(WHAT YOU WILL DO) Rewrite the lines from the one containing "This screenshot has width=625, height=469." through the one containing "click(x=38, y=274)", inclusive, replacing "chevron" with "caret" and changing nothing else.
════════
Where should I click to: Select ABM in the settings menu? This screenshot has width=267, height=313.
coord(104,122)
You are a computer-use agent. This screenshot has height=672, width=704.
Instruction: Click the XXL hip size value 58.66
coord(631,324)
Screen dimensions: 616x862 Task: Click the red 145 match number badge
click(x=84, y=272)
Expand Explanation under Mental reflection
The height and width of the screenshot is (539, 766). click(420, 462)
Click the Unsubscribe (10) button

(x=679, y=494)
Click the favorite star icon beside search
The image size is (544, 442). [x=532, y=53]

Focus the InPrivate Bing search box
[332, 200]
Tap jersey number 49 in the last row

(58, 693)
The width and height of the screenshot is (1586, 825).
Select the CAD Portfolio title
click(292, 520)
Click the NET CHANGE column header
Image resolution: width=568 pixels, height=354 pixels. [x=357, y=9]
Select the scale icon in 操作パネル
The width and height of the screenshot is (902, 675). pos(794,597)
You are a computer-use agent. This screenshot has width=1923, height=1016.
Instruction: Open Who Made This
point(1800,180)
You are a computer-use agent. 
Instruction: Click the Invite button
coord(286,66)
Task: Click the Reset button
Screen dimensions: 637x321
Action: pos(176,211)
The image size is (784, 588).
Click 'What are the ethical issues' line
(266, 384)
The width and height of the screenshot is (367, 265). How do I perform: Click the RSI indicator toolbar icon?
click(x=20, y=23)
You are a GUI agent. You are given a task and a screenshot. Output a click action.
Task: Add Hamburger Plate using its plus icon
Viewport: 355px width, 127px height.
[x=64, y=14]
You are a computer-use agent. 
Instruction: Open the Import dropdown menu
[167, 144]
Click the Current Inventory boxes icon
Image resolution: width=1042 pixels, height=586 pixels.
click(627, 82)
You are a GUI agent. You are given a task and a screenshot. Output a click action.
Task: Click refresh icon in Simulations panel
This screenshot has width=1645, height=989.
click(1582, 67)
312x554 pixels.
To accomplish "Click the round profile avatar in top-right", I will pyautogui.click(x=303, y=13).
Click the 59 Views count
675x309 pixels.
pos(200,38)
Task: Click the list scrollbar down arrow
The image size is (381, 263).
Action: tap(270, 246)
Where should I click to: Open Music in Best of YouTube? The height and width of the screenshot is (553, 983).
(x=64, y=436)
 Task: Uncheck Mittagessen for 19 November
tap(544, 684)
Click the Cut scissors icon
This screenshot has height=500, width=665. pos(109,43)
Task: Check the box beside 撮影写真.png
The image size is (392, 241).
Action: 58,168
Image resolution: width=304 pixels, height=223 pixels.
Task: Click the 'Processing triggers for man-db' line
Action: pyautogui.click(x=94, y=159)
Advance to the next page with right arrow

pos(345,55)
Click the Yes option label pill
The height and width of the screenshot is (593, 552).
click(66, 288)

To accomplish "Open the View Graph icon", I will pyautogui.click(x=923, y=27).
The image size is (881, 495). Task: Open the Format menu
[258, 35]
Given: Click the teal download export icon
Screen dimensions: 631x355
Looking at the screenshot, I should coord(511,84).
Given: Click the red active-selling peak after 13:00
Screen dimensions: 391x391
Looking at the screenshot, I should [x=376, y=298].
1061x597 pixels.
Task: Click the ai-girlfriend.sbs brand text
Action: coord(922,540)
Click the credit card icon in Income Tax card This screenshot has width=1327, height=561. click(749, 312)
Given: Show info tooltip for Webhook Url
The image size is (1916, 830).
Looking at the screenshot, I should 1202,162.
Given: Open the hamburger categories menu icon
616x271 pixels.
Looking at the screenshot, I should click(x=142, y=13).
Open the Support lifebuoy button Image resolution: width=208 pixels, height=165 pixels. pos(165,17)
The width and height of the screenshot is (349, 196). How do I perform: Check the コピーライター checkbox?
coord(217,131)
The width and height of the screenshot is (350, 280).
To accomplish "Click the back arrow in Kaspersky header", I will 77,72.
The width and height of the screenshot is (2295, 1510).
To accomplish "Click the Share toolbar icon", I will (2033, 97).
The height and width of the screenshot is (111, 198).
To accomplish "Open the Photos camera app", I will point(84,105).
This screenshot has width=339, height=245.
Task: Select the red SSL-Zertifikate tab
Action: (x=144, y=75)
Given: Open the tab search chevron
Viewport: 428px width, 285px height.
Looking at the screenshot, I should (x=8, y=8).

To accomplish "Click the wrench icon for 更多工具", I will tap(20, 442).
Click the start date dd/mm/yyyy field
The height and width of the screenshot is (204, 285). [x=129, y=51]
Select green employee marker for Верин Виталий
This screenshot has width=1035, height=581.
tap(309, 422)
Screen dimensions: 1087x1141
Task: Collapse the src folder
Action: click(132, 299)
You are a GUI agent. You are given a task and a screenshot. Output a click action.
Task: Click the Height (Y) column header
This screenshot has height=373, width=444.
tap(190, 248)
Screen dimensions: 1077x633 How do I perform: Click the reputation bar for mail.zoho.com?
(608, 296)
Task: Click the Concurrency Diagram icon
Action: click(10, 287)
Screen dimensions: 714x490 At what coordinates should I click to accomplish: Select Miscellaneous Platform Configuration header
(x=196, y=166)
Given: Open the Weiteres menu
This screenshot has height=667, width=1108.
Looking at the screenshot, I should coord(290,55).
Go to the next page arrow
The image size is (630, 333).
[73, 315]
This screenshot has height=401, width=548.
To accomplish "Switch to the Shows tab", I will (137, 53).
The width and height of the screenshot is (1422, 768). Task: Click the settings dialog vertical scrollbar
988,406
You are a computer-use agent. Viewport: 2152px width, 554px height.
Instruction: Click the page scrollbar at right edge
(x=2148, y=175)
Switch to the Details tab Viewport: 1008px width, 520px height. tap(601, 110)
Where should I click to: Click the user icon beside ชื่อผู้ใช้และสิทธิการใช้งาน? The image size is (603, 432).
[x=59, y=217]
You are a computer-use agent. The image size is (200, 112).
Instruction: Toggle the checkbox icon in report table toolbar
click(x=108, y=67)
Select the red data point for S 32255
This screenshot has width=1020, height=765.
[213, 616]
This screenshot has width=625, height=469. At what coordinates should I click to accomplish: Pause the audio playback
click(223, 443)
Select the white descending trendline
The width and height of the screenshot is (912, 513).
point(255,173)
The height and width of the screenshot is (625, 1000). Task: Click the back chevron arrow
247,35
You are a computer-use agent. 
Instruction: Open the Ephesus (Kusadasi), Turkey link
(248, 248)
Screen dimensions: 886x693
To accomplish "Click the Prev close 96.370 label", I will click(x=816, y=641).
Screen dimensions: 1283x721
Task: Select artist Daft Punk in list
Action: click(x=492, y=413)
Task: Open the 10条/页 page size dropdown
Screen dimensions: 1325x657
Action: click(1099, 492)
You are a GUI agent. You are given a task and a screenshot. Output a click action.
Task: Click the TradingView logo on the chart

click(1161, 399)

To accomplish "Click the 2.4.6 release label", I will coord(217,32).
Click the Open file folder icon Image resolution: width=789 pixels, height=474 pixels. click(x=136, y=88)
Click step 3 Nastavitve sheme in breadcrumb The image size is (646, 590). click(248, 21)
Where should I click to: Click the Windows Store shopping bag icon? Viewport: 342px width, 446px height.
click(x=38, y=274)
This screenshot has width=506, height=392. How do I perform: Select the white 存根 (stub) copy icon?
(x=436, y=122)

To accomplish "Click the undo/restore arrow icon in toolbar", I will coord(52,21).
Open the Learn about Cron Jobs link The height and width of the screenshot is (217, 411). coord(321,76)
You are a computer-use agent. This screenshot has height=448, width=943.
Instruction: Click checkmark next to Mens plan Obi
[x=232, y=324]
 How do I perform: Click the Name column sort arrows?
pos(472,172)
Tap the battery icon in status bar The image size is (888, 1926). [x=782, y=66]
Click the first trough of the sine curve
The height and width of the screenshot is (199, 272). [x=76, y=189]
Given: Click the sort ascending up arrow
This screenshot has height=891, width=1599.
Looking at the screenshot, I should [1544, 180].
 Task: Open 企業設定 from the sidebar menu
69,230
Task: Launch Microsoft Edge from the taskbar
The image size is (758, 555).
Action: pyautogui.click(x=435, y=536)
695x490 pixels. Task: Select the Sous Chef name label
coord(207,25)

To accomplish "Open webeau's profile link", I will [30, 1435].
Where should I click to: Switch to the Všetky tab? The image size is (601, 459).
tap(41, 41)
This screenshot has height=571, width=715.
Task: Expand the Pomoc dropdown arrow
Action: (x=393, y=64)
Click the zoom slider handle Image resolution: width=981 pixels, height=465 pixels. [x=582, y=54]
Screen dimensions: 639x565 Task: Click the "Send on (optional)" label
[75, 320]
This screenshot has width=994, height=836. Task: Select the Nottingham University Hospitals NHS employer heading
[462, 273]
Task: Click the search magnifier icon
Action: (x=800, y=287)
════════
(RESPONSE TO THE EXERCISE)
This screenshot has width=625, height=469. At what coordinates should I click to accomplish: Pause the audio playback
click(223, 443)
Select the white descending trendline
The width and height of the screenshot is (912, 513).
point(255,173)
The height and width of the screenshot is (625, 1000). Task: Click the back caret arrow
247,35
You are a computer-use agent. 
Instruction: Open the Ephesus (Kusadasi), Turkey link
(248, 248)
Screen dimensions: 886x693
To accomplish "Click the Prev close 96.370 label", I will click(x=816, y=641).
Screen dimensions: 1283x721
Task: Select artist Daft Punk in list
Action: click(x=492, y=413)
Task: Open the 10条/页 page size dropdown
Screen dimensions: 1325x657
Action: click(1099, 492)
You are a GUI agent. You are given a task and a screenshot. Output a click action.
Task: Click the TradingView logo on the chart

click(1161, 399)

To accomplish "Click the 2.4.6 release label", I will coord(217,32).
Click the Open file folder icon Image resolution: width=789 pixels, height=474 pixels. click(x=136, y=88)
Click step 3 Nastavitve sheme in breadcrumb The image size is (646, 590). click(248, 21)
Where should I click to: Click the Windows Store shopping bag icon? Viewport: 342px width, 446px height.
click(x=38, y=274)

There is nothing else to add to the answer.